Je lui montre ma facture acquitée pour mon Gros Sac (r) ™, et après un moment d’hésitation (« Un big bag ? Mais qu’est ce que c’est que çà?« ) le préposé à roulettes se dirige vers un genre de remise pour enfin en sortir… Mon GrosSac ! Fuyons avant que quelqun ne s’aperçoive que j’ai réussi à me procurer le Saint Graal.

Tout ça pour vous dire : commencez votre chantier par l’endroit où iront vos crasses de démolition. Tout de suite. Commencez par çà. Pas de solution pour vos déchets ; ne rénovez rien. Encadrez ce conseil chez vous si vous souhaitez renover.

Première règle pour un chantier qui ne part pas en couille : rester clean.

Pour cela, j’ai décidé cette année d’adopter une hygiène (de travail) sans faille. Dans notre maison vide, l’ancien proprio a eu l’excellente idée de me laisser deux armoires.
Deux aller-retour de bagnole-remplie-de-boites plus tard, voilà les armoires réquisitionnées et transformées en présentoirs à outils.

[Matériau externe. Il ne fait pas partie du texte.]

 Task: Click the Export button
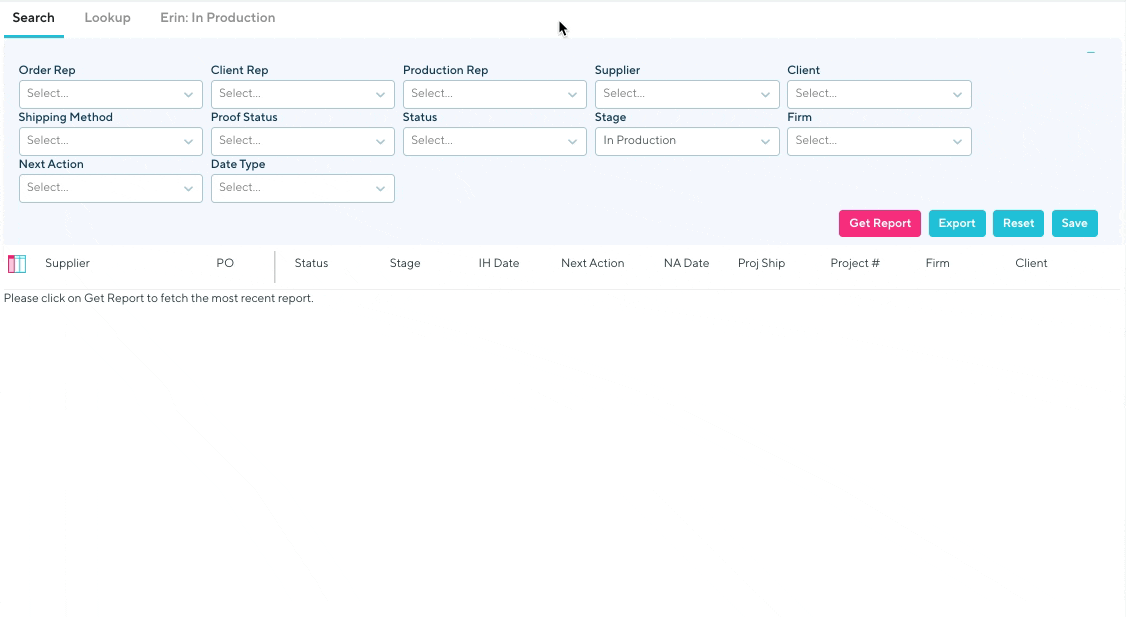[x=956, y=223]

Présentoir c’est le mot juste, car c’est à une véritable exposition du bricolage que nous avons maintenant droit… Dans la cuisine (la seule pièce chauffée). Les outils électriques sont séparés des outils manuels, les tournevis sont classés, les équipements de protection sont époussetés, … J’hésite à trier la visserie par couleur – plus tard peut être.

Et surtout dès que je termine de me servir de quelque chose : retour à l’armoire ! On verra combien de temps je tiens le régime « sans brol ».

Comme l’a dit Raclette, nous voilà propriétaires d’un tas de vieilles clés pourries ouvrant une maison à rafraichir où il fait royalement 5 degrés, et également plus légers de quelques millions. Remercions au passage les droits d’enregistrement ; j’espère que grâce à leur ponction dans mes finances ils pourront par exemple réparer les routes que j’emprunte, car avec une telle taxe j’aurais pu me payer une autre voiture !

Après avoir rêvé des mois sur les photos que nous avions faites à l’automne, voici enfin les clés de notre maison :

nos clefs

 

Un fouillis de clés… toutes en meilleur état les unes que les autres.